El imperialismo ya fue estudiado por los clásicos marxistas (el tratado más famoso podríamos decir que es El imperialismo, fase superior del capitalismo, de V. I.Lenin) en el entorno de la vorágine colonizadora y expansionista que dio lugar a la I Guerra Mundial. Partiendo del estudio de El Capital, el imperialismo se consideró como producto de la concentración del capital, el cual requería de nuevas materias primas y mano de obra barata para seguir creciendo de la manera que ha venido haciéndolo desde el principio (y cuya tendencia continúa): acumulándose cada vez en menos manos. Por tanto, ya desde los primeros análisis, se establece una íntima vinculación entre capital, propiedad e imperialismo; y, asimismo, entre lucha obrera, antiimperialismo e internacionalismo. Con esto queremos decir que el capital, puesto que requiere de crecimiento constante para no desaparecer en manos competidoras, necesita de la apropiación de los recursos y los medios necesarios para la vida de un número cada vez mayor de habitantes de la Tierra. En sus orígenes, el capitalismo destruyó una sociedad eminentemente rural, concentrando mano de obra proletaria desposeída de su anterior vínculo a la tierra en núcleos de producción industrial que fueron, poco a poco, convirtiéndose en las ciudades donde hoy encontramos las mayores acumulaciones de capital. Pero la búqueda de beneficios provocó que la mirada de los capitalistas se dirigiera rápidamente a regiones que podían ser convertidas,con relativa facilidad, en meros centros de explotación de materias primas y mano de obra. De ahí su frenética actividad colonial anterior a la Gran Guerra. De esta manera, la población de las metrópolis ascendió un peldaño en el ranking social, convirtiéndose, a través del consumo, en la explotadora de una clase social todavía más desposeída que ellos mismos. Y es dentro de esta ilusión de que las clases trabajadoras occidentales no se encuentran explotadas, donde encontramos la idea también ilusoria de que tienen soberanía, por cuanto pueden votar y porque sus países no se encuentran ocupados militarmente por fuerzas extranjeras.

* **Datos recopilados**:
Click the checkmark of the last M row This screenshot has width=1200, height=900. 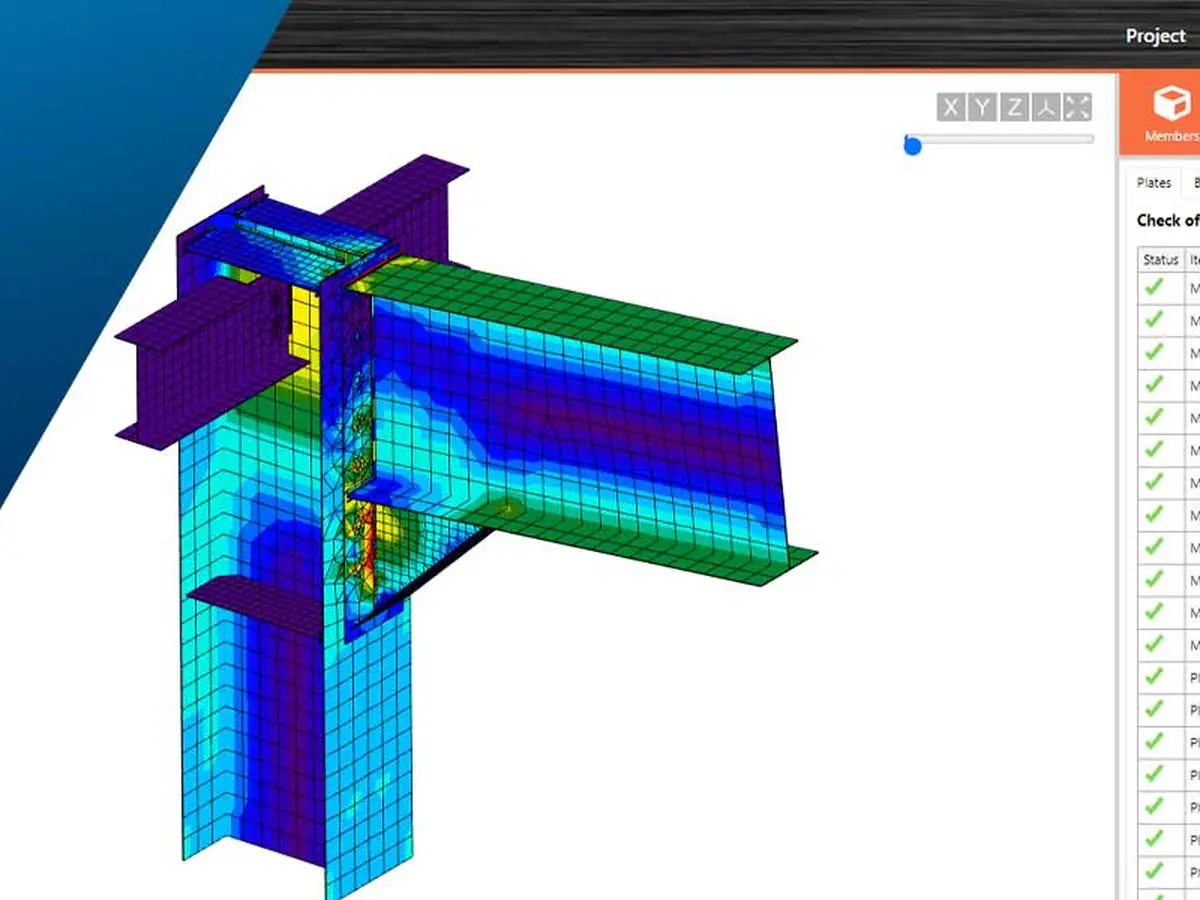1154,644
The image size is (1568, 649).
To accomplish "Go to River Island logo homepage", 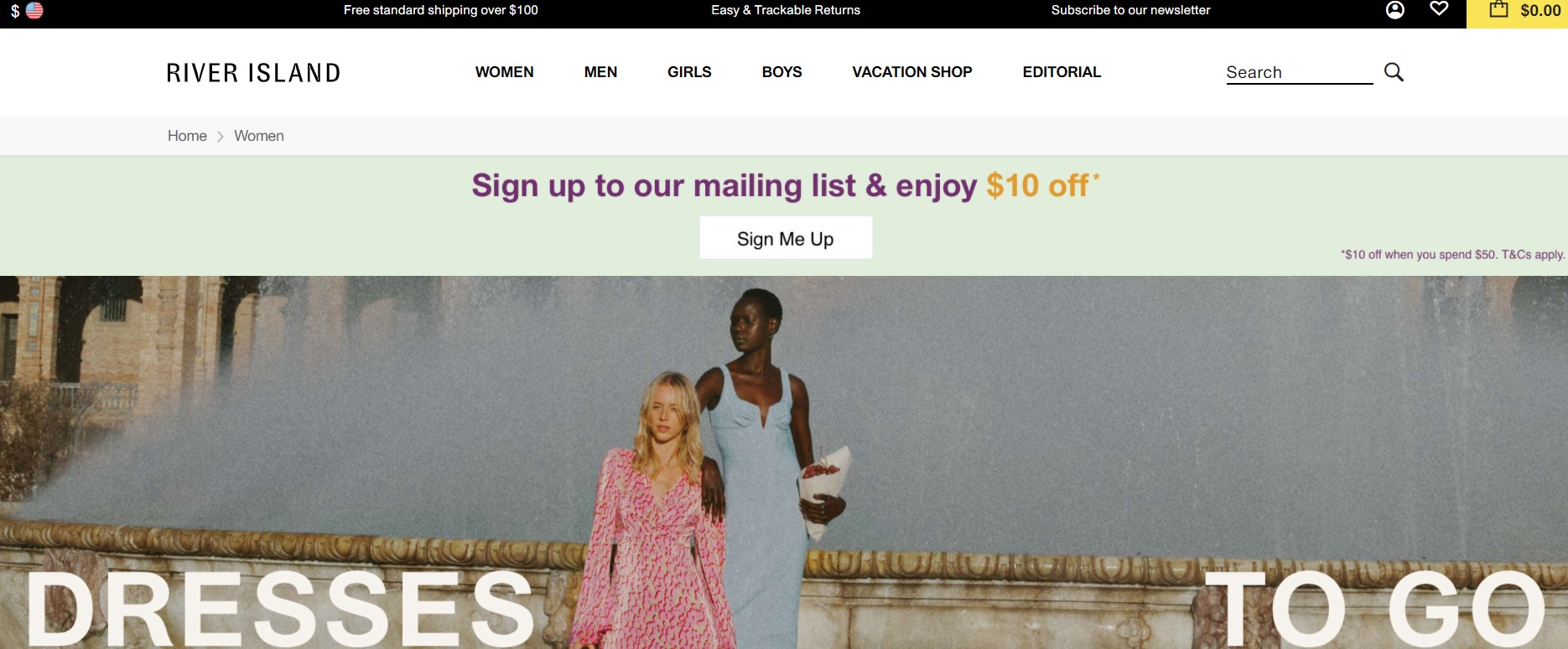I will 253,73.
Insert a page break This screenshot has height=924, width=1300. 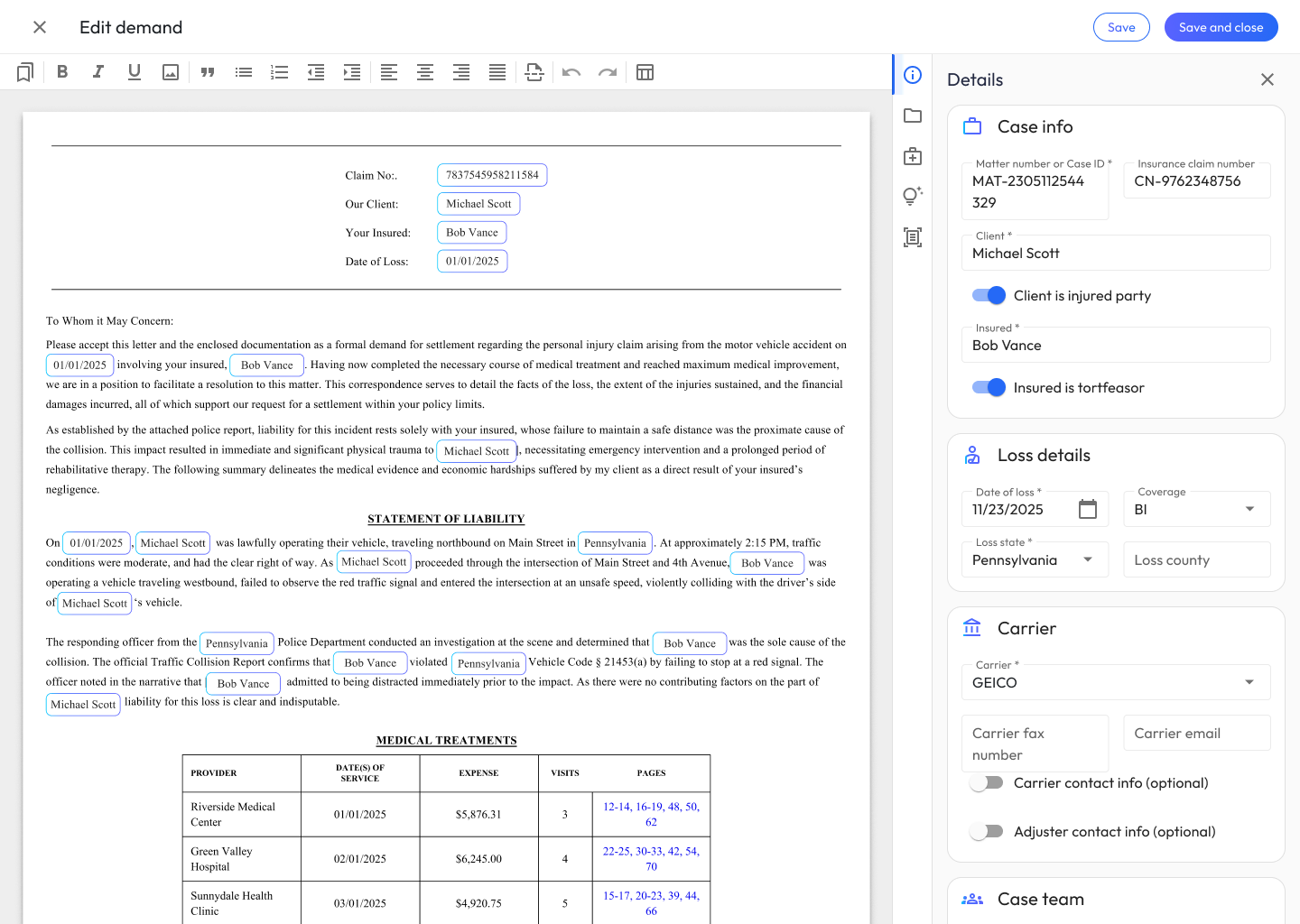(534, 72)
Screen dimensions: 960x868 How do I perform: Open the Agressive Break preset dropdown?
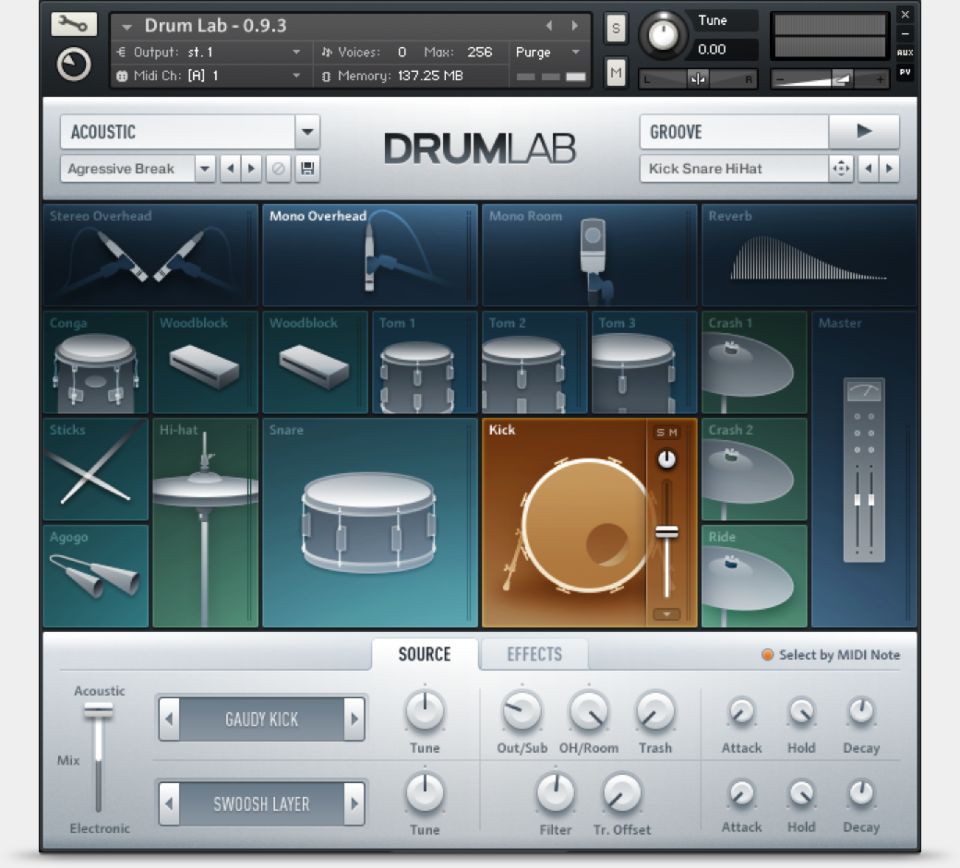205,169
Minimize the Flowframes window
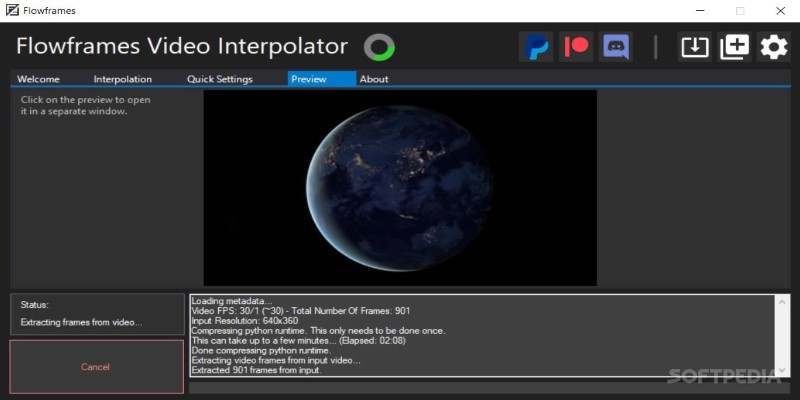This screenshot has height=400, width=800. (x=694, y=11)
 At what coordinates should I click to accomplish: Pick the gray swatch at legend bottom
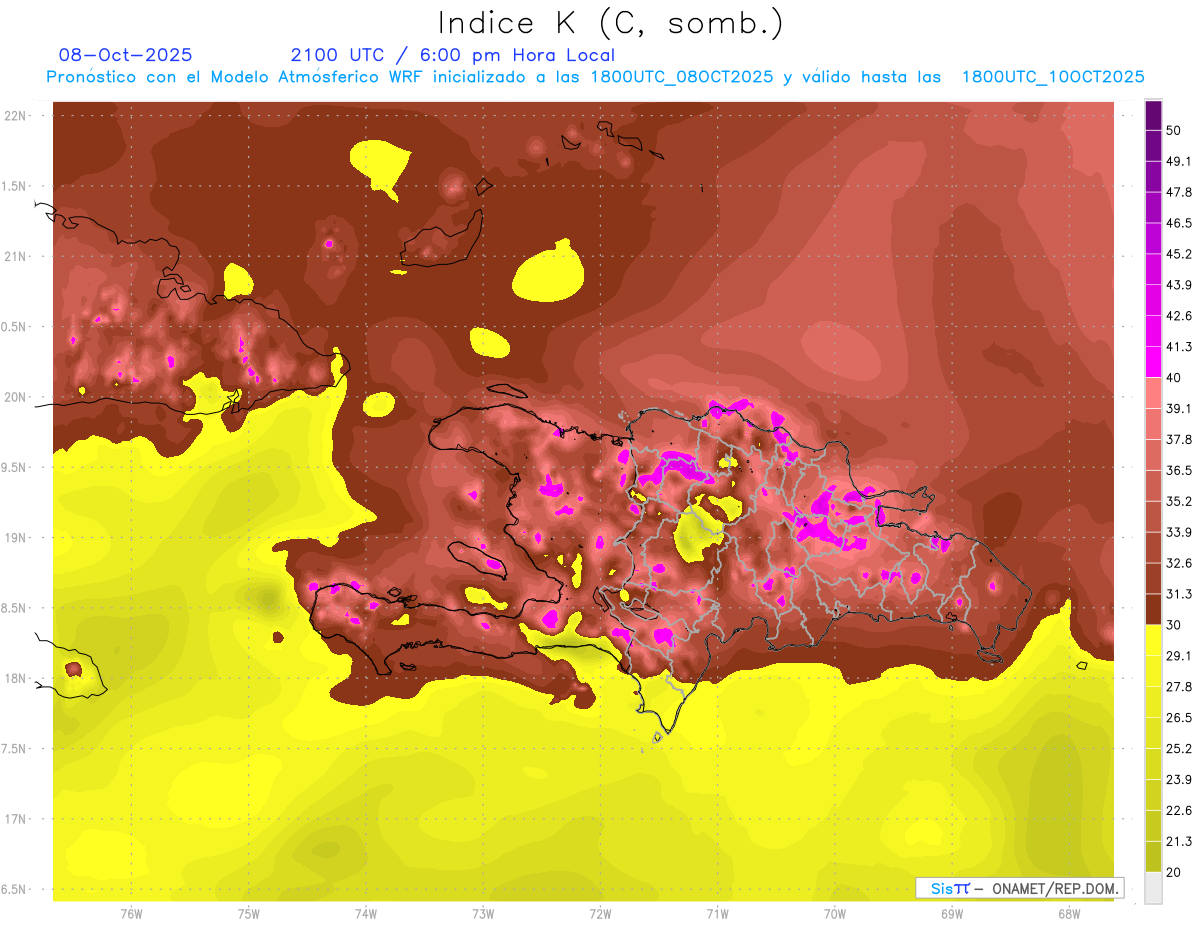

* **QUÉ HACER**:
Según el texto sobre el imperialismo, ¿qué obra de V. I. Lenin se menciona como el tratado más famoso de los clásicos marxistas sobre el tema?

* **RESPUESTA ESCRITA**:
El imperialismo, fase superior del capitalismo.